Statistical Analysis

To investigate the impact of SSEP groups on muscle imbalance, repeated-measures analysis of variance was performed for each movement direction, with SSEP group and EMG measurement time as factors, followed by post-hoc multiple comparisons if an interaction was observed. Statistical analyses were performed using Jefferey’s Amazing Statistics Program Version 0.16.2 (accessed 30 September 2023, https://jasp-stats.org/). The statistical significance level was set at a 5% risk rate. In the absence of standardized CCI criteria, changes between the two measurement points were evaluated using the non-paretic side as a reference. Joint movement changes exceeding 1 SD from the changes in the non-paretic side were extracted.

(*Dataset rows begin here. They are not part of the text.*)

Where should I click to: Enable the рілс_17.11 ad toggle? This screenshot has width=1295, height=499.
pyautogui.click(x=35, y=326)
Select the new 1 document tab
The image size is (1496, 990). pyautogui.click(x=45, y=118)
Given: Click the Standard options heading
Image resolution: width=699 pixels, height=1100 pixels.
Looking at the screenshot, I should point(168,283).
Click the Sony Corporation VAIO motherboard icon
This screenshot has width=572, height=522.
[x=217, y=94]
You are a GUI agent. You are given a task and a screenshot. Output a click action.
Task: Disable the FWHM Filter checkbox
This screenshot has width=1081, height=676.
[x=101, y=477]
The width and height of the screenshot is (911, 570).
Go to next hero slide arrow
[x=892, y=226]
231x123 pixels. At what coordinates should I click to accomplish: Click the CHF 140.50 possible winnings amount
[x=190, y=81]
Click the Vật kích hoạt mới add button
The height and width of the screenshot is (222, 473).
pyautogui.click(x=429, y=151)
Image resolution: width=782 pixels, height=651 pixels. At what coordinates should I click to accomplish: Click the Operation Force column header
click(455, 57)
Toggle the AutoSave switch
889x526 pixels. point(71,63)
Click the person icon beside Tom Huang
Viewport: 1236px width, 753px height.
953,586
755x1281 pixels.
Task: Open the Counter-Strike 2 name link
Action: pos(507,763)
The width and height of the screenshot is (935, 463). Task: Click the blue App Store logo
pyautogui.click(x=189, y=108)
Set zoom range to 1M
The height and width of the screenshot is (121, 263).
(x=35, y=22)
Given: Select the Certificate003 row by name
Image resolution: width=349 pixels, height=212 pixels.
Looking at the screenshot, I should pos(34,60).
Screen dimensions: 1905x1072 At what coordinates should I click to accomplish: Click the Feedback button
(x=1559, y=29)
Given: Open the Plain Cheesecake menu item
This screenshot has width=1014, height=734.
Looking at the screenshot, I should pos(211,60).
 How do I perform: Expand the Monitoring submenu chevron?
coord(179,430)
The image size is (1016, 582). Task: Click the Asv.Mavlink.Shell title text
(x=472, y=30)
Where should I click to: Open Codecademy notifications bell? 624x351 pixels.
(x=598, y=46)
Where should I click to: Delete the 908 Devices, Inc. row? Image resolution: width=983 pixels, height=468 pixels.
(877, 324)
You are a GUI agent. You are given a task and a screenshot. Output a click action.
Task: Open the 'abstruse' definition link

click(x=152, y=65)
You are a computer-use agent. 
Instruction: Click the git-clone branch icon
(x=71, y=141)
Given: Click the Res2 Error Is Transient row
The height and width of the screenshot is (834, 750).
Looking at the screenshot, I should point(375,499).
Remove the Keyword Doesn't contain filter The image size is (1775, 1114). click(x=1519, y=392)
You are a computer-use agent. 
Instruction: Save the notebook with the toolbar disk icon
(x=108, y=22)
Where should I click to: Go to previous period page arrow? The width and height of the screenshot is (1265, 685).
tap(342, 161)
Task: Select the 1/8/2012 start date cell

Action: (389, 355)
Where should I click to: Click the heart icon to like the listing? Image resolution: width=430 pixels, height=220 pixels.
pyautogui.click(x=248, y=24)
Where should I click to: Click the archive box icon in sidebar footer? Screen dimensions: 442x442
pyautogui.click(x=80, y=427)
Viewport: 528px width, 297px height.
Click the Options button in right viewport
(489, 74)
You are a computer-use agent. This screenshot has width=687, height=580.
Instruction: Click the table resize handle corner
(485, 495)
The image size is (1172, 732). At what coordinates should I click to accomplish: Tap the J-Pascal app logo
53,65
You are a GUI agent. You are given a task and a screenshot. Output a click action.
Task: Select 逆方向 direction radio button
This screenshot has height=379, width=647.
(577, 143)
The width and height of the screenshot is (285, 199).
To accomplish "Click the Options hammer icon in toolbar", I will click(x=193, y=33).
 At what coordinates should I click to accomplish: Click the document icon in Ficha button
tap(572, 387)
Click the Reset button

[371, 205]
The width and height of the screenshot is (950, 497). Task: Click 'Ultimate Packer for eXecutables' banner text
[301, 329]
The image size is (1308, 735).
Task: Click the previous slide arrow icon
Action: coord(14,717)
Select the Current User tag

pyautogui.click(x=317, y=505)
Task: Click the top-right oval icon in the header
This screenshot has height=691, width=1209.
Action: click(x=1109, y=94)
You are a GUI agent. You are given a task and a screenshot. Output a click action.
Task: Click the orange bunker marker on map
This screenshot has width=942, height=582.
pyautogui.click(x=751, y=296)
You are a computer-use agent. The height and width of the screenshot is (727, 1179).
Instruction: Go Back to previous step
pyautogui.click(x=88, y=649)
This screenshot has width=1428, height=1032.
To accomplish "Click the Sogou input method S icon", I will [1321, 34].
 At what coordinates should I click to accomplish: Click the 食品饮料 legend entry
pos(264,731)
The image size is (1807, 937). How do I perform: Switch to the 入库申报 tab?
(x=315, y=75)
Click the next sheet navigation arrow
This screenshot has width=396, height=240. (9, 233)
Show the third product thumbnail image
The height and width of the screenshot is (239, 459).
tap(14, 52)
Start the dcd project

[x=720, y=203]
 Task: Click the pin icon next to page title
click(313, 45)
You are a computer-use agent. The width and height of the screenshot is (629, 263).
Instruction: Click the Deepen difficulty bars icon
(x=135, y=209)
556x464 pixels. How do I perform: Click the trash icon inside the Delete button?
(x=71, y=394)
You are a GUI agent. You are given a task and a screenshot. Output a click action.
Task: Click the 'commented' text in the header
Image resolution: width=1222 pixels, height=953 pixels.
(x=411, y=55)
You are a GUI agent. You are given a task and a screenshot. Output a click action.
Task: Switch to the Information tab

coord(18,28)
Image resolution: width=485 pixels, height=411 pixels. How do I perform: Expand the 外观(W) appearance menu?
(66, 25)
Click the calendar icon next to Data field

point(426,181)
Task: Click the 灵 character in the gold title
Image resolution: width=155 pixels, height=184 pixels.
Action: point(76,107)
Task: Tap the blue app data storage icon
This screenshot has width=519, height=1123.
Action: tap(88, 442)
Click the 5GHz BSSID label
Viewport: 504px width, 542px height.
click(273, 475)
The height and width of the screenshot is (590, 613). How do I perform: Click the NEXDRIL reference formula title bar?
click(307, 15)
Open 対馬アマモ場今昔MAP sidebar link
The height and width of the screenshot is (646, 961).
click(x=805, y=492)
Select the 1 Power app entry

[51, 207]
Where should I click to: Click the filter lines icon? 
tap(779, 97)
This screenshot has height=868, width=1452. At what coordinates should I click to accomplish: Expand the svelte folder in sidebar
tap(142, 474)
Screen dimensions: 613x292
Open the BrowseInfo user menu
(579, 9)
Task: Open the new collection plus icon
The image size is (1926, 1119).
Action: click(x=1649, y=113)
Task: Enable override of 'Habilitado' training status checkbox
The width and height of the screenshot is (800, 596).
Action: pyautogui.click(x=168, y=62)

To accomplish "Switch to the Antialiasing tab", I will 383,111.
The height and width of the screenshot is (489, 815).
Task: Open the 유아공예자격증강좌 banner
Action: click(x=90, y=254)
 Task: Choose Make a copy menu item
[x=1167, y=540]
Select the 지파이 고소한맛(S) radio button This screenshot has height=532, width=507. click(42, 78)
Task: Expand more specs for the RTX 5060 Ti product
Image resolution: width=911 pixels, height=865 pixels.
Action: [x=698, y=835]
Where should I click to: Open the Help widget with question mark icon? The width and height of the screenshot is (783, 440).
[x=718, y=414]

The change in muscle imbalance was estimated for each severity level of sensory deficits (Fig. 3). To verify that this change was independent of the degree of upper limb motor impairment, the FMA-UE score was included as a covariate in the above analysis, and the results were examined for variability. To perform stratified analyses with a small sample size, a bootstrap resampling method was adopted, which is widely used in demographic studies.²⁴⁾ In this study, sEMG data sequences were randomly sampled from the actual sample to generate 1000 bootstrap data values. This exploratory and preliminary analysis aimed to assess feasibility and cannot be generalized.

Fig. 3.

Electromyographic (EMG) waveform patterns across somatosensory evoked potential (SSEP) classifications in patients with stroke: normal (left), delayed (center), and abnormal (right). Upper row: EMG data from the paretic side; lower row: EMG data from the non-paretic side. Each graph shows: x-axis, time; y-axis, EMG amplitude; blue area, activity of the main active muscle; green area, activity of the antagonist muscle. The graphs display RMS values of the EMG signals within the analyzed time frame.

RESULTS

Enrollment and Patient Characteristics

This study included 861 hospitalized patients with stroke. Of these, 49 provided consent, and 41 participants completed the study assessments. Among the 49 patients who consented, 5 voluntarily withdrew, 1 patient was found to have a prior stroke history not documented in their medical record, 1 patient had a peripheral intravenous line in the measurement of upper limb precluding sEMG recording, and 1 patient had a pacemaker implant, posing difficulty in electrical stimulation (Fig. 4). The participants’ mean age was 66 ± 10 years, height 163.3 ± 8.0 cm, and weight 64.1 ± 11.7 kg. The diagnoses were ischemic stroke in 35 (85.4%) patients and hemorrhagic stroke in 6 (14.6%; Table 1).

Fig. 4.

Flow chart of patient selection and classification for acute stroke study.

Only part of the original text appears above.